● PROBLEM STATEMENT:
Pick up the Hacker News thread on the electricity cost of running large language models and write what comes after its last comment.

● EXCERPT PROVIDED:
Content starts

Hacker News new | ask | show | jobs
by raphaelj 926 days ago
Do we have estimates of the energy requirements for these models?

I just did some napkin math, looks like inference on a 30B model with a GTX 4090 should get you about 30 tokens/sec [1], or 100k tokens/hour.

Considering such systems consume about 1 kW, that's about 10 kWh/1M tokens.

Based on the current cost of electricity, I don't think anyone could get below 2 ~ 4 $ per 1M token for a 30B model.

[1] https://old.reddit.com/r/LocalLLaMA/comments/13j5cxf/how_man...

8 comments

FWIW - I need to remeasure but - IIRC my system with a 4090 only uses ~500w (maybe up to 600w) during inference of LLMs, the LLMs have a lot harder time saturating the compute compared to stable diffusion I'm assuming because of the VRAM speed (and this is all on-card, nothing swapping from system memory). The 4090 itself only really used 300~400w most of the time because of this.

If you consider 600w for the entire system, that's only 6kWh/1M token, for me 6kWh @0.2USD/kWh is 1.2USD/1M tokens.

And that's without the power efficiency improvements that an H100 has over the 4090. So I think 2$/1M should be achievable once you combine the efficiencies of H100s+batching, etc. Since LLM's generally dwarf the network delay anyway, you could host in places like washington for dirt cheap prices (their residential prices are almost half of what I used for calculations)

Are you using batch size 1 with LLMs? Larger batch sizes get much higher utilization.
Well with those numbers, I pay $0.1/kWh so theoretically $0.6/1M tokens
Depends how and where you source your energy. If you invest in your own solar panels and batteries, all that energy is essentially fixed price (cost of the infrastructure) amortized over the lifetime of the setup (1-2 decades or so). Maybe you have some variable pricing on top for grid connectivity and use the grid as a fallback. But there's also the notion of selling excess energy back to the grid that offsets that.

Content ends

● DATASET EXCERPTS:
Content starts

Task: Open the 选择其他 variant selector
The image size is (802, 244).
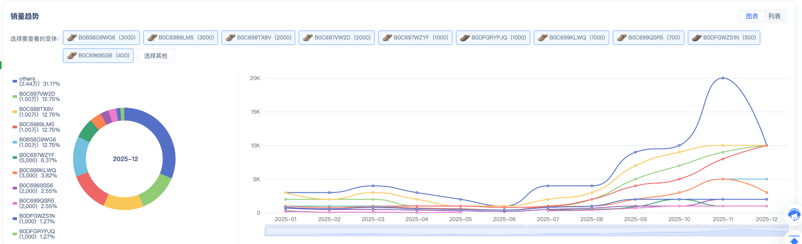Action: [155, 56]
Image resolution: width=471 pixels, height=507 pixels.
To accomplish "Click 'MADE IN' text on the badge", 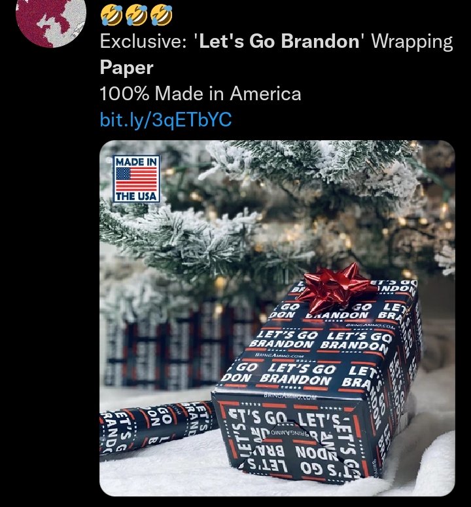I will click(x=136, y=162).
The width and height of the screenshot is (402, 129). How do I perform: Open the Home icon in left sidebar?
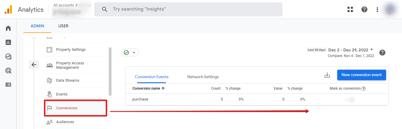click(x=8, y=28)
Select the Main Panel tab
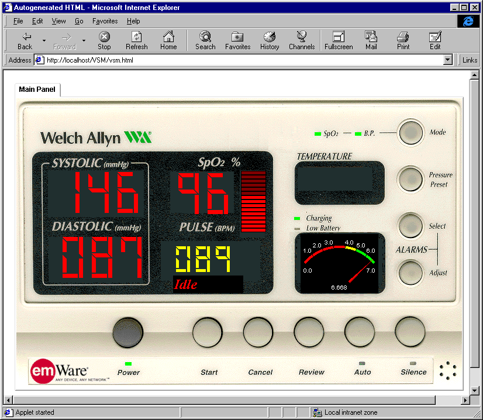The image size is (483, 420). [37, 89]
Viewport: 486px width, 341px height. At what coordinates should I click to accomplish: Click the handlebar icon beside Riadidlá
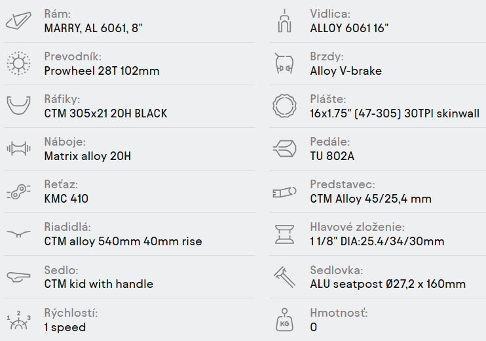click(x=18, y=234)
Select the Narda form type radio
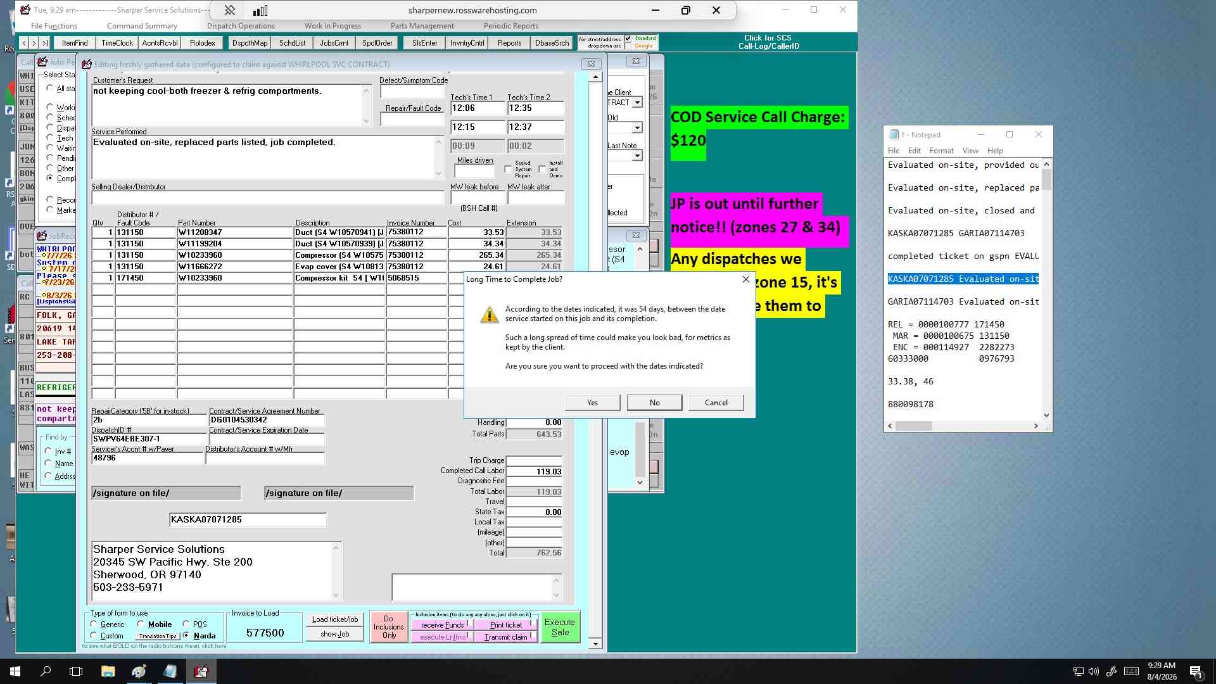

Content ends

● ANSWER TO THIS PROBLEM:
So, 10kwh could be a lot less than what you cite. That's also how grid operators make money. They generate cheaply and sell with a nice margin. Prices are determined by the most expensive energy sources on the grid in some markets (coal, nuclear, etc.). So, that pricing doesn't reflect actual cost for renewables, which is typically a lot lower than that. Anyone consuming large amounts of energy will be looking to cut their cost. For data centers that typically means investing in energy generation, storage, and efficient hardware and cooling.

During the crypto boom there were crypto miners in China who got really cheap electricity from hydroelectric dams built in rural areas. Shipping electricity long distance is expensive (both in terms of infrastructure and losses - unless you pay even more for HVDC infrastructure), so they were able to get great prices as local consumers of "surplus" energy.

That might be a great opportunity for cheap LLMs too.

Batching changes that equation a fair bit. Also these cards will not consume full power since llm are mostly limited by memory bandwidth and the processing part will get some idle time.
Is $0.2-0.4/kWh a good estimate for price paid in a data center? That’s pretty expensive for energy, and I think vPPA prices at big data centers are much lower (I think 0.1 is a decent upper bound in the US, though I could see EU being more expensive by 2x).
The 4090 is considerably more power-hungry compared to e.g. an A100, however.
If comparing apples to apples, the 4090 needs to clock up and consume about 450 W to match the A100 at 350W. Part of that is due to being able to run larger batches on the A100, which gives it an additional performance edge, but yes in general the A100 is more power efficient.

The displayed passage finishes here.